Calling artifacts from VQL

In Velociraptor, artifacts encapsulate VQL queries, making them reusable and shareable. A key feature is the ability to call one artifact from within the VQL of another artifact. This allows for building modular and composable collections.

Artifacts can be called directly from other VQL queries as if they were a VQL plugin. This allows you to chain artifacts together or use one artifact’s results as input to another.

Each called artifact returns it’s results to the calling artifact’s source. Ultimately each source in the calling artifact returns all the consolidated results as a single table.

By creating an artifact that calls one or more other artifacts, you are essentially creating a wrapper artifact . When used in this way the called artifacts can be specially designed utility artifacts or any other artifacts.

Artifacts can also be called from VQL within notebooks . However, since notebooks run on the server, this means that any artifacts called from notebooks will also run on the server. If you want VQL in a notebook to schedule a collection on clients then you should use the collect_client plugin, or else create and launch a hunt using the hunt function to target multiple clients.

It’s worth noting that while this special plugin allows calling the VQL logic from other artifacts, using it directly in certain contexts – such as the “VQL shell” which is based on the Generic.Client.VQL artifact, or in notebooks – might have limitations when compared to collecting the artifact directly. For example, when running SELECT * FROM Artifact... directly in a notebook, resource limits like max_rows (a client data transfer limit) do not apply because a full collection lifecycle isn’t initiated in that context.

Basic syntax

The basic syntax to call other artifacts is: SELECT * FROM Artifact.ArtifactName()

The Artifact part before the artifact name is actually the plugin that runs the artifact. It functions like a module containing all available artifacts.

For example, to call an artifact named Windows.Sys.Users from another VQL query, you would use SELECT * FROM Artifact.Windows.Sys.Users()

The Artifact plugin is somewhat special in VQL. It’s notable that it uses a capital ‘A’, unlike other plugins, and it’s main argument is the called artifact name which immediately follows the plugin name, separated by a dot.

Artifact dependency resolution

When an artifact calls another artifact, the VQL compiler on the server recognizes the called artifact as a dependency. The server uses static analysis of the query to determine which other artifacts are being called and therefore that it needs to also send them to the client. It then copies the definition of the dependency artifacts into the request to be sent the client. This is crucial because the client needs the up-to-date definition of the dependency artifact to evaluate the VQL contained in it. This process of transforming the VQL and injecting dependency artifacts happens automatically.

If the called artifact have its own dependencies the resolution process repeats for these dependencies.

If any of the dependency artifacts use tools, Velociraptor will ensure that these are present on the endpoint.

Parameters

Parameters for the called artifact are passed as keyword arguments to the Artifact plugin, for example:

SELECT * FROM Artifact.ArtifactName(parameter1='value1', parameter2='value2')

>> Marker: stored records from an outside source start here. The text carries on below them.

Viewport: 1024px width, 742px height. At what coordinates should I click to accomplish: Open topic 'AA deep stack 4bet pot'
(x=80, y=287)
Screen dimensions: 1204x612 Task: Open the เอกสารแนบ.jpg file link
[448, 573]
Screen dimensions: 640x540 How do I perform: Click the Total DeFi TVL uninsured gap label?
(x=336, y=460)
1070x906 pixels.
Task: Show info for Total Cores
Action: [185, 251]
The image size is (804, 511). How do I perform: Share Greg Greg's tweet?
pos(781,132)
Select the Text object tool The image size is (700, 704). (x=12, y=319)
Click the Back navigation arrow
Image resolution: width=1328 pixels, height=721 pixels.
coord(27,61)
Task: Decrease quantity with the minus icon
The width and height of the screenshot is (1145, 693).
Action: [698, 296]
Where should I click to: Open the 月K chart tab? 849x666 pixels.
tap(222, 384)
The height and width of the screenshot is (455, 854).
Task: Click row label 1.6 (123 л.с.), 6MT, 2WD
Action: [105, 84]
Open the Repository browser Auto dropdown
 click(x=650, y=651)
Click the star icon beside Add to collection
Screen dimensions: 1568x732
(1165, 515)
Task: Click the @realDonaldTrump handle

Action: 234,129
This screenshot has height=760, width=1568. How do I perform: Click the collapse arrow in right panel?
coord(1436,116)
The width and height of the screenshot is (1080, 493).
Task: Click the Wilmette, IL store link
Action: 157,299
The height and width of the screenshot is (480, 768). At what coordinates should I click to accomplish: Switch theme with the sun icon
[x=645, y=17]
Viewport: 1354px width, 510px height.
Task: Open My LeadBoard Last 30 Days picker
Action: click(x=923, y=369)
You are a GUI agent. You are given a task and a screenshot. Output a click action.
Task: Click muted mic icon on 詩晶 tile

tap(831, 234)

Since version 0.74, parameter unpacking (`**`=my_param_dict) is also supported for the Artifact plugin.

Backticks are used for names with spaces or special characters within the dictionary keys.

Artifact parameters are passed to called artifacts while preserving their data type. For example, if you have the following 2 artifacts:

name: Custom.Calling
sources:
  - query: |
      LET TheTimeNow <= timestamp(epoch=now())
      SELECT * FROM Artifact.Custom.Called(StartTime=TheTimeNow)

name: Custom.Called
parameters:
  - name: StartTime
sources:
  - query: SELECT typeof(a=StartTime) AS DataType FROM scope()

Then in the artifact Custom.Called the StartTime parameter will be a timestamp object, even though the parameter does not have the timestamp type defined.

If the parameter in the called artifact needs to change the data type then you can either use the serialize or str functions to convert it to a string representation before passing it, or use the .String method which many data types have.

Sources

If the called artifact contains multiple sources , you might need to specify the particular source that you want to access. This is done using the source argument.

SELECT * FROM Artifact.ArtifactWithMultipleSources(source='Source1')

If sources in the called artifact are not specified then all sources in the called artifact will be run. Results from multiple sources are chained - that is, concatenated in a single results table.

The source argument only accepts a string, which means you cannot choose more than one source in a call. Currently your options are either a specific source or else all sources.

The sources may themselves contain preconditions, and if we want these preconditions to apply then we need to enable precondition evaluation, as discussed below.

Preconditions

The called artifact may itself have preconditions at the artifact-level, or source-level, or both.

By default, preconditions defined within the called artifact aren’t evaluated unless you provide the argument preconditions=TRUE to the Artifact plugin, for example:

SELECT * FROM Artifact.ArtifactWithPreconditions(preconditions=TRUE)

Evaluating preconditions is useful when customizing a default artifact like Generic.Client.Info to call other artifacts, while still ensuring that only the correct VQL runs based on the target platform. Alternatively, conditional behavior can be implemented within the VQL by using switch() or if() functions.